SPD und CDU sind im Landtag und im Kabinett uneins über ihren Umgang mit
geplantem Neonazi-Aufmarsch
POTSDAM SPD und CDU in Brandenburg sind sich über den Umgang mit dem
geplanten Neonazi-Aufmarsch am 18. Juni am Soldatenfriedhof in Halbe
(Dahme-Spreewald) uneins. Während die SPD-Fraktion die Bürger zur
Gegendemonstration vor Ort aufrufen will, lehnen das die CDU-Parlamentarier
im Landtag strikt ab. Indes sollte auf Vorschlag aus dem CDU-geführten
Innenressort Minister Jörg Schönbohm zu den Rednern der geplanten
Gegendemonstration gehören, was aber verworfen wurde.
Für Verwirrung sorgte überdies die Ankündigung von SPD-Fraktionschef Günter
Baaske, dass der Landtagspräsident heute einen Antrag ins Parlament
einbringen wolle, der den Aufruf zur Gegendemonstration am 18. Juni enthält.

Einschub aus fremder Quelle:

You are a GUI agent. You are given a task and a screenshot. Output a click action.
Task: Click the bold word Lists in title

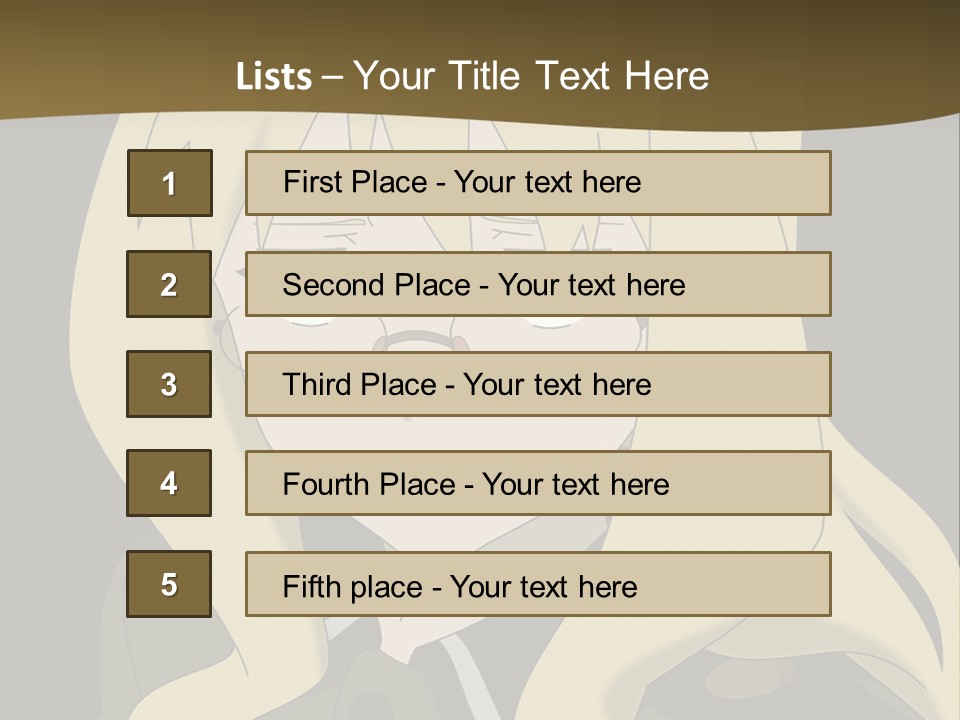(273, 76)
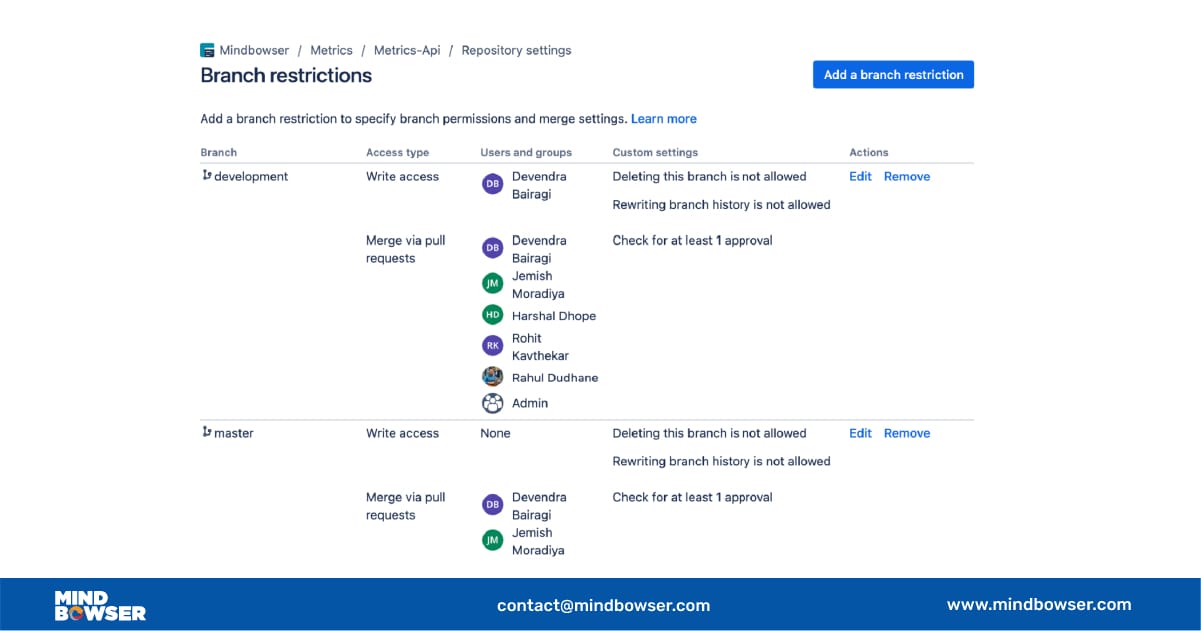Screen dimensions: 1201x631
Task: Click the master branch icon
Action: pyautogui.click(x=206, y=433)
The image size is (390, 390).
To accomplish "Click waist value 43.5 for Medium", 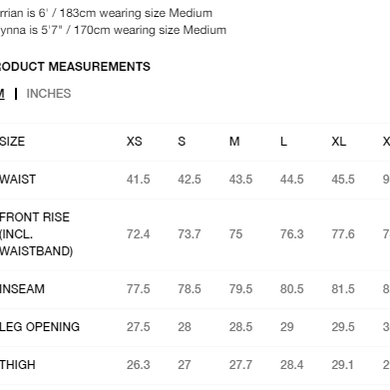I will 241,179.
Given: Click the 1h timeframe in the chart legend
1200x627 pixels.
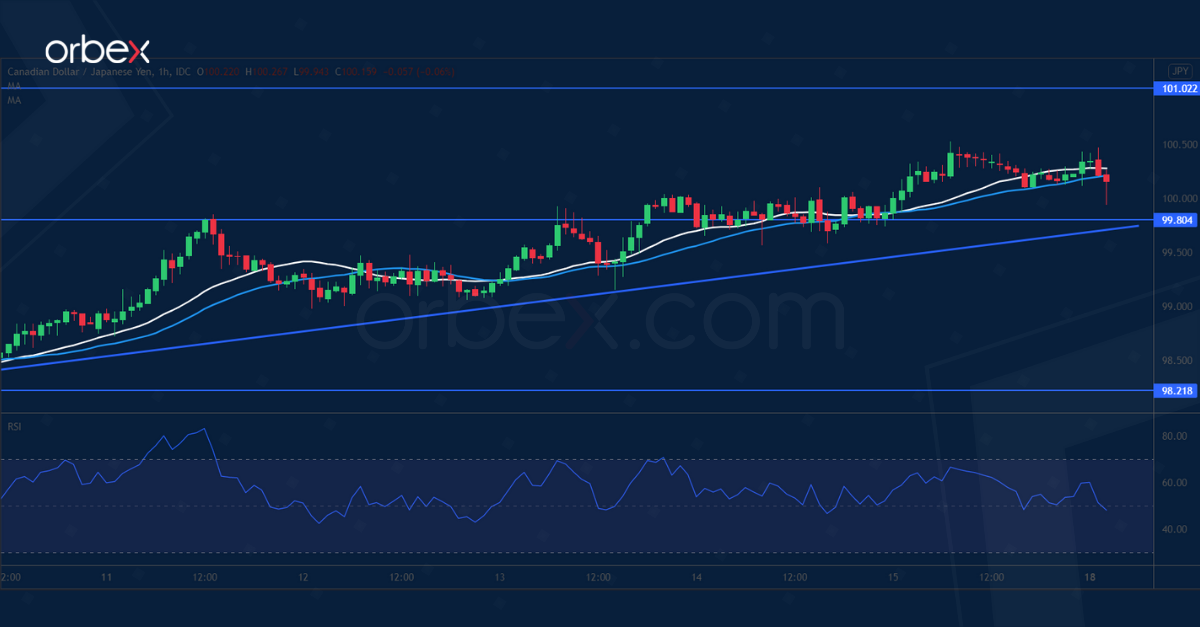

Präsident Gunter Fritsch (SPD) dementierte. Von einem Beschlussantrag könne
keine Rede sein, sagte er gestern. Es werde lediglich eine Erklärung geben.
Derweil herrschte gestern auch im Kabinett Wirrwarr. Bildungsminister Holger
Rupprecht (SPD) schlug vor, dass das Aktionsbündnis gegen Rechtsextremismus
zur Gegendemonstration in Halbe aufrufen solle. Das lehnte die Ministerrunde
aber ab. Sie konnte sich über das weitere Vorgehen nicht einigen.
Überdies liegen widersprüchliche Aussagen über den geplanten Aufmarsch vor.
Der Neonazi Christian Worch hatte für den 18. Juni die Demonstration von 200
bis 300 Teilnehmern in Halbe angemeldet. In SPD und CDU wurden Zweifel laut,
ob sich die etablierten Parteien überhaupt beteiligen sollten.
Möglicherweise kommen weit weniger Rechtsextreme am 18. Juni nach Halbe als
erwartet. Sie könnten die Veranstaltung nur als “Testlauf” für einen
größeren Aufmarsch zum Volkstrauertag im November nutzen, hieß es. Nach dem
neuen Gesetz zum Schutz von Gräbern und Gedenkstätten dürfen die
Rechtsextremen nicht vor dem Friedhof demonstrieren, wie sie es bereits
mehrmals am Volkstrauertag im November getan haben.
SPD-Fraktionschef Günter Baaske sagte: “Wir wollen Flagge zeigen wie am 8.
Mai in Berlin.” Halbe dürfe kein Pilgerort für bundesweite
Neonazi-Aufmärsche werden. Baaske sagte, er hoffe auf 3000
Gegendemonstranten. Er rechnet damit, dass alle Abgeordneten seiner Fraktion
mit dabei sein werden.
Die CDU wird einem möglichen Aufruf der SPD nicht folgen. “Wer demonstrieren
will, soll das tun”, erklärte gestern CDU-Fraktionschef Thomas Lunacek.
Seine Partei werde den Neonazis “nicht auf den Leim gehen”. Deren Strategie
sei es nur, öffentliche Aufmerksamkeit zu erheischen. Die parlamentarische
Geschäftsführerin Saskia Funck sagte: “Man sollte nicht über jedes Stöckchen
springt, das die Rechten einem hinhalten.”
Bislang liegen zwei Anmeldungen zu Demonstrationen am 18. Juni vor. Neben
Worch und der NPD hat ein lokales Aktionsbündnis zur Gegendemonstration
aufgerufen. Baaske kündigte an, dass Bundestagspräsident Wolfgang Thierse
und Ministerpräsident Matthias Platzeck (beide SPD) als Redner auftreten
werden.
Indes riefen gestern die Parteispitzen von PDS und Bündnis 90/Grüne dazu
auf, gegen den Neonazi-Aufmarsch zu demonstrieren. Gesetzliche Regelungen
wie das Gedenkstättenschutzgesetz reichten nicht aus, erklärten PDS-Chef
Thomas Nord und Fraktionschefin Dagmar Enkelmann. Deshalb erwarteten sie,
dass auch die CDU in Halbe Gesicht zeige.